Haggling with a car dealer can save you money on the purchase price, but it also is worthwhile to spend some time negotiating your loan. A small change in your interest rate can save hundreds of dollars over the life of a loan. Having an excellent credit score is the surest path to a low rate, but shopping around for lenders can help ensure you get the best deal.
Credit Report Cleanup
Perhaps the single biggest factor in getting favorable loan terms is your credit score. The Fair Isaac Corporation notes that as of March 2015, a credit score of 720 to 850 earned an interest rate of about 3.236 percent on a 60-month loan. In contrast, the rate was 6.677 percent for those with scores of 660 to 689. A few points can make a big difference in your terms, so check your credit report for errors. If creditors reported delinquencies that shouldn’t be there, for example, contact the credit reporting bureaus and the creditors and insist the errors be removed. Also, check your utilization rates – the amount of debt you have as compared to your available credit balance. If you have cards close to being maxed out, making a payment to lower that debt can have a positive effect on your score and your auto loan rate.
Don’t Rely on the Dealership
Auto dealers are more than willing to arrange financing, but they probably won't give you the rate you could get elsewhere unless you have excellent credit. Arrange for financing elsewhere before you go car shopping. Credit unions and community banks tend to offer lower rates on car loans. If you apply for a loan with a bank and get pre-approved for financing before going to the car dealership, you have room to negotiate a lower rate with the dealer. If the dealer doesn't match the bank's terms, you can go with the bank loan. If the dealer matches or beats the bank loan terms, then you can finance your car with the dealer.
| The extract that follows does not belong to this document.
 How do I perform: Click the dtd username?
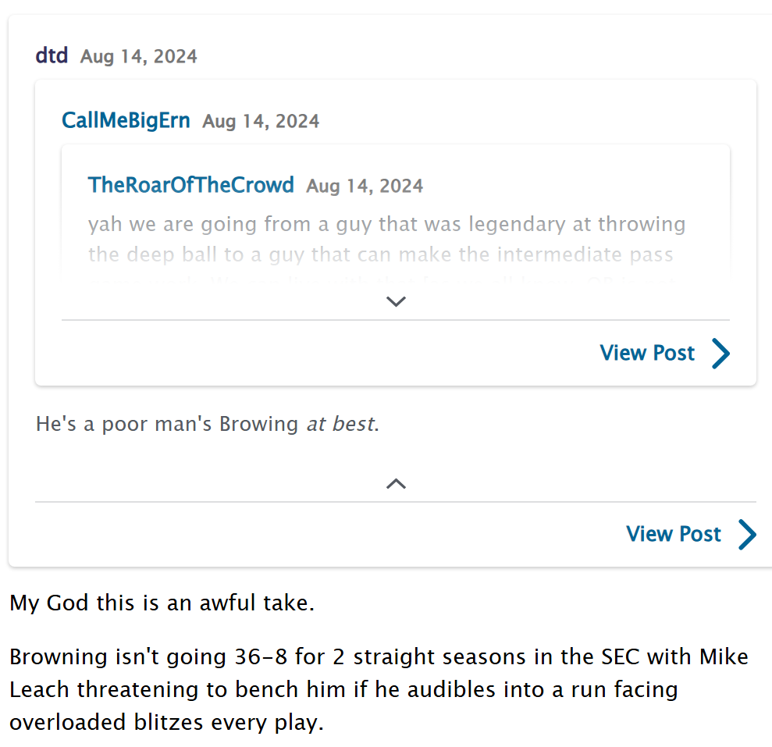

Lenders offer extended repayment periods for auto loans so you can spread your payments over six or seven years if your goal is to have the lowest monthly payments. For the best interest rate, however, you’ll need to quicken your pace. Shorter loan periods tend to have lower rates.
The Best Deal
Even when the best rate available is the car dealer’s promotional rate, that might not be your best financing deal. You may have a choice between low dealer financing and cash rebates. Anthony Giorgianni, associate finance editor of "Consumer Reports Money Adviser," reports that your best deal often is to take the cash rebate and a bank or credit union loan.